#### [Text shown]
++++

At the end of last year Microsoft announced details of improvements to IE8’s compatibility view. It’s an announcement that went largely unnoticed until last week when a few rumblings could be heard coming from the web standards community.
To get to the bottom of this we need to understand the history. Back in January 2008, Microsoft explained via an A List Apart article that for web developers to take advantage of IE8’s new web standards rendering mode, they would need to explicitly add a meta tag to their sites. If they didn’t add the tag, by default their pages would render in IE8’s compatibility mode (how IE7 renders).
There was uproar and the web standards movement kicked up a royal stink, and rightly so! So much was the pressure on Microsoft, that they actually seemed to listen and change their minds. A couple of months later Microsoft announced that IE8’s default view would be the new IE8 standards mode.
Last week Mike Davies, in no uncertain terms, voiced his concerns about Microsoft’s ‘improvements’ to it’s compatibility view. These improvements include an option that allows web-savvy users to switch from standards mode into compatibility mode if a site doesn’t render correctly. In addition, for the not-so web savvy users there will be a blacklist of domains that will by default render in compatibility mode. This blacklist will be populated automatically by analysing what sites other users have opted to view in compatibility mode.
So, in theory, if enough users view your site in compatibility mode, you could well end up on the blacklist. How you get off the blacklist isn’t quite so clear. The only way for a web developer to preempt being added to this blacklist is to explicitly add the meta tag. Exactly what the standards community rebelled against last year!
Like it or not, Microsoft dominates the browser market and have a massive user base – much of which consists of the corporate world where big business has invested serious bucks in Microsoft products for their entire business work-flow.
For example, I used to work for a government department that had invested many millions into an all singing all dancing website and content management system, all running on Microsoft technology. However, the content management system is so reliant on proprietary Microsoft technology that it only works in IE6 – it is completely nonfunctional even in IE7.

++++

#### [Written exercise 1]
Write out the passage of the IE8 compatibility view article that begins at the words "To get to the" and stops after the words "(how IE7 renders).".
#### [Written exercise 2]
Answer these questions using the IE8 compatibility view article:
(a) In what month and year did Microsoft use an A List Apart article to explain the meta tag requirement?
(b) Who voiced concerns last week about Microsoft's improvements to the compatibility view?
(c) Which browser version does the government department's content management system work in?
#### [Written exercise 3]
Carry on writing the article about IE8's compatibility view from the point where it stops.

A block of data
++++

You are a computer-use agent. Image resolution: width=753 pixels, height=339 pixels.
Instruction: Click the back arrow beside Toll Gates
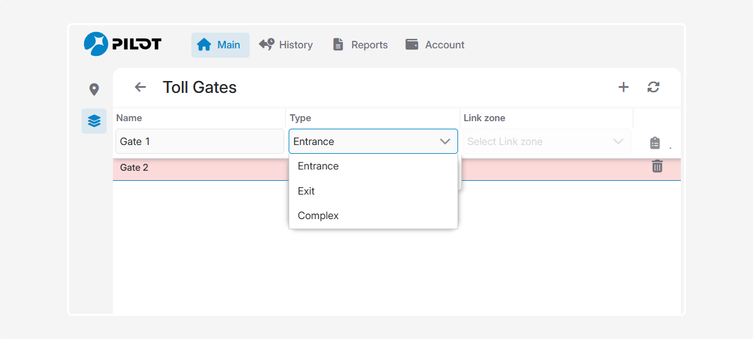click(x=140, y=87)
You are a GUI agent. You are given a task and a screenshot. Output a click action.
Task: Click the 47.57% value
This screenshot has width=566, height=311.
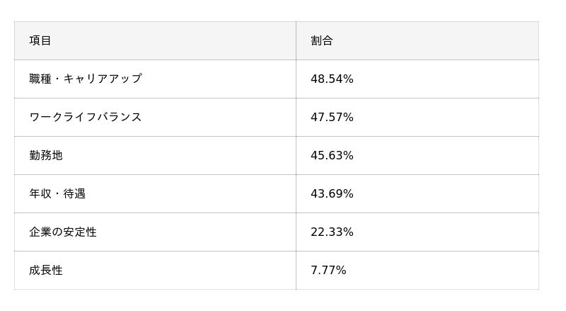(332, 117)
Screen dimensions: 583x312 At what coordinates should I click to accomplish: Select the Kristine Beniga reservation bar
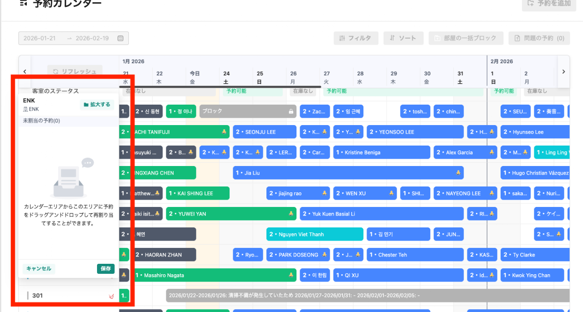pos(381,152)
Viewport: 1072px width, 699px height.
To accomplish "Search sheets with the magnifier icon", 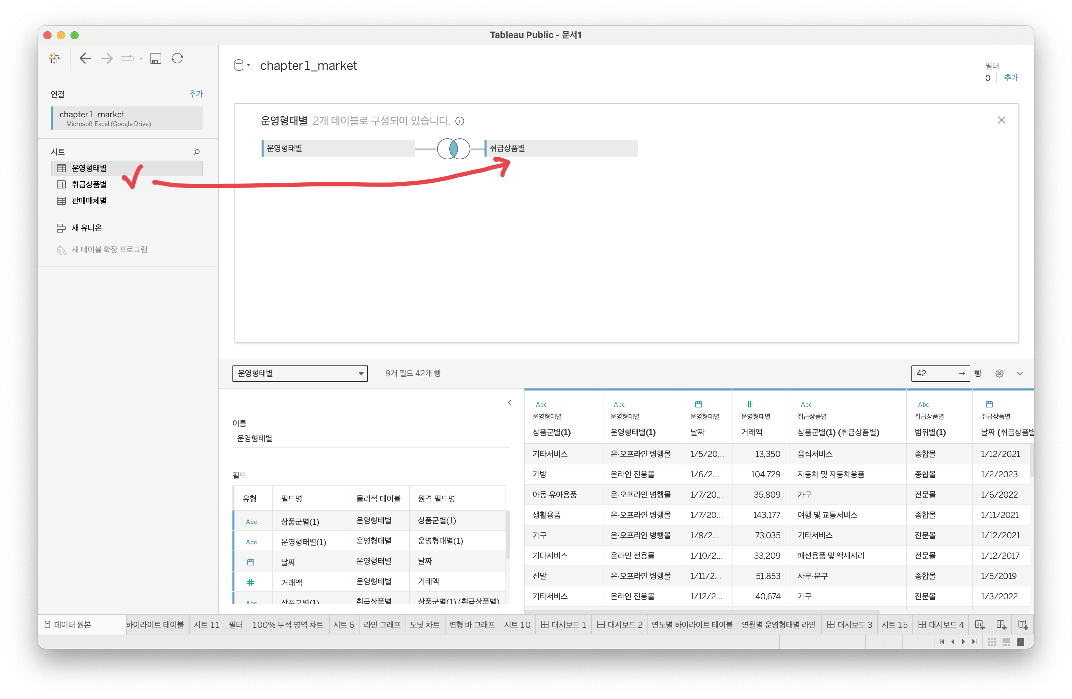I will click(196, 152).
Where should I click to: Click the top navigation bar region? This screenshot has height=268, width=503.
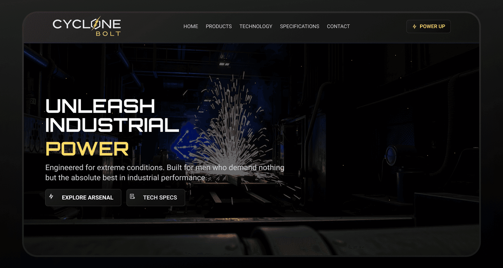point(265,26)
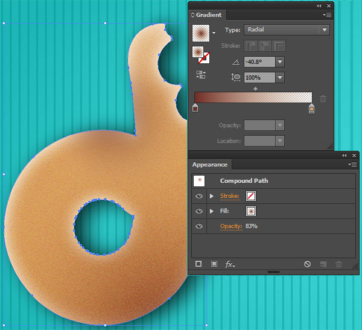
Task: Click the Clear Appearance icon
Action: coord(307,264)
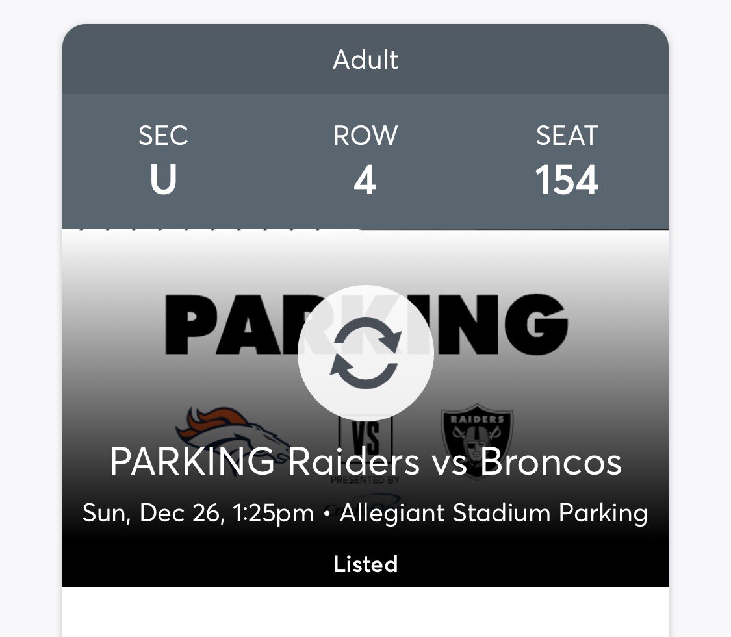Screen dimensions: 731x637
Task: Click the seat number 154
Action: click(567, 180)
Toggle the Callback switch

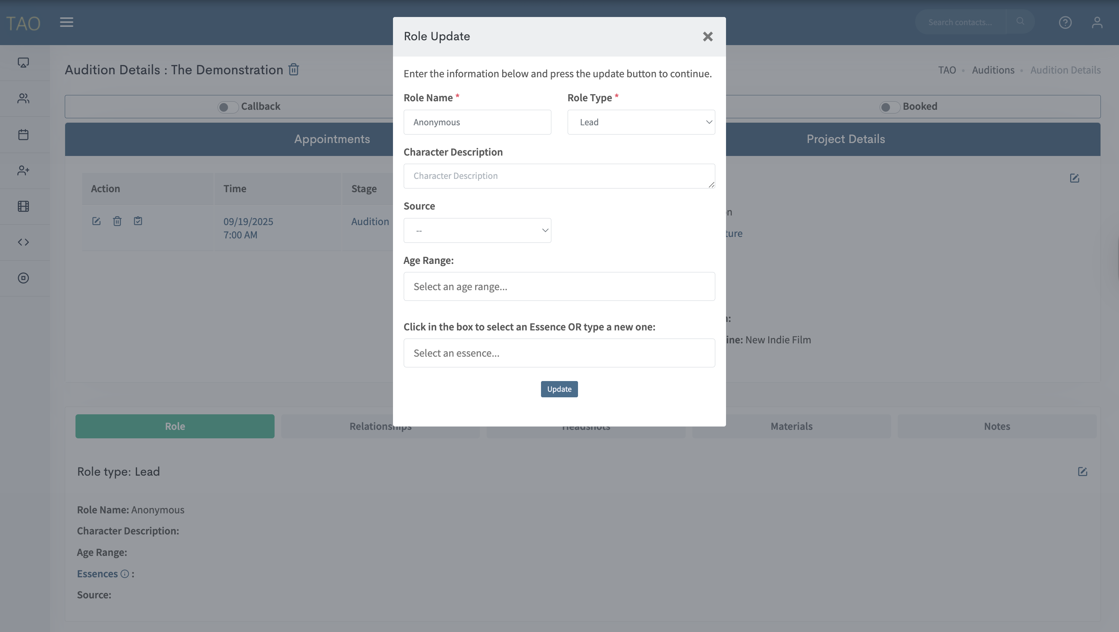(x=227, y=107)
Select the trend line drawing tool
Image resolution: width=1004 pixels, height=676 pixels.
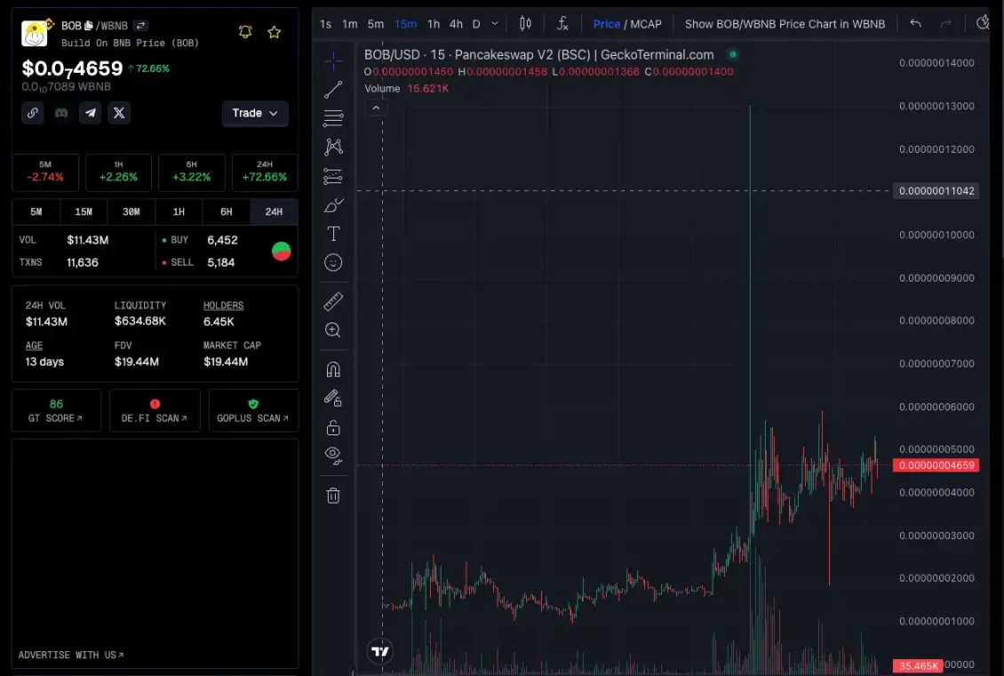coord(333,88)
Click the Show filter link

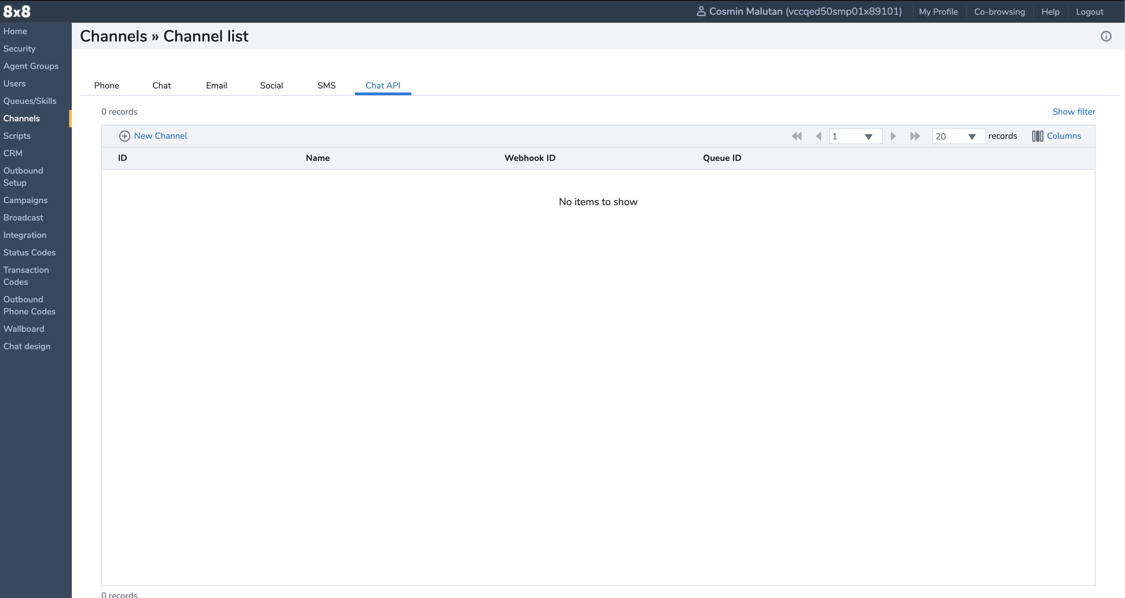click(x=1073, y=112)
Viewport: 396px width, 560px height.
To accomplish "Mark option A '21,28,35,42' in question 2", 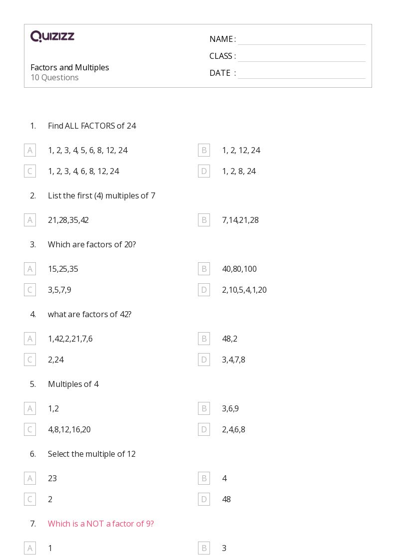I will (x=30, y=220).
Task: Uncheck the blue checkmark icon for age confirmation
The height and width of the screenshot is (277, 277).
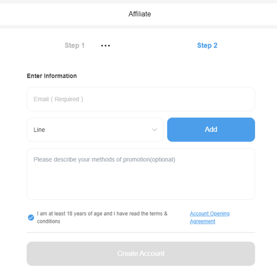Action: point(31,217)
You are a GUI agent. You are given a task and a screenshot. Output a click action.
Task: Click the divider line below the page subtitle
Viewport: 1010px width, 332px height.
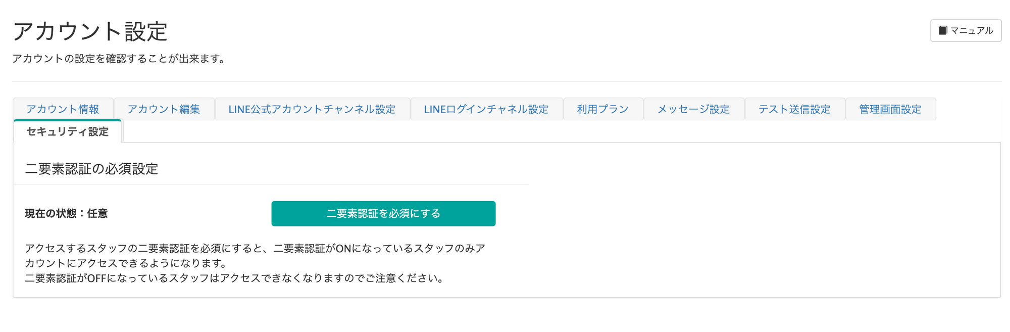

++++

#### [Result 1]
To get to the bottom of this we need to understand the history. Back in January 2008, Microsoft explained via an A List Apart article that for web developers to take advantage of IE8’s new web standards rendering mode, they would need to explicitly add a meta tag to their sites. If they didn’t add the tag, by default their pages would render in IE8’s compatibility mode (how IE7 renders).

#### [Result 2]
(a) January 2008
(b) Mike Davies
(c) IE6

#### [Result 3]
So who’s problem is this? Is it the CMS developers responsibility to update their system and make it compatible with standards based browsers, or is it Microsoft’s responsibility to provide backwards compatibility in their latest browser?
It’s quite clear what standards stalwart Andy Clark thinks of this:
“… what I really think is that if sites break in Internet Explorer 8, after you [Microsoft] have done everything that you can to make that browser the best that it can be, it really isn’t your problem to solve. Instead it’s a problem for designers and developers like me to solve.”
My heart agrees with Andy but my head completely understands Microsoft’s concern on this issue. If they don’t provide backwards compatibility to their customers the only result will be companies refusing to upgrade (as has happened with IE7) or customers becoming disenfranchised.
But where does the blacklist come in to all of this? If the problem lay with corporate intranets and internal proprietary applications, then surely this blacklist serves no purpose whatsoever?
There must be thousands of websites out there – if not millions – that were built without standards in mind and have long since stopped being maintained and developed. These sites may be massively out of date from a technical point of view, but is that to say the content contained therein is any less relevant or important? Does Microsoft have a right to just “break the web” or does it have some kind of moral obligation to keep outdated and incompatible sites accessible to all?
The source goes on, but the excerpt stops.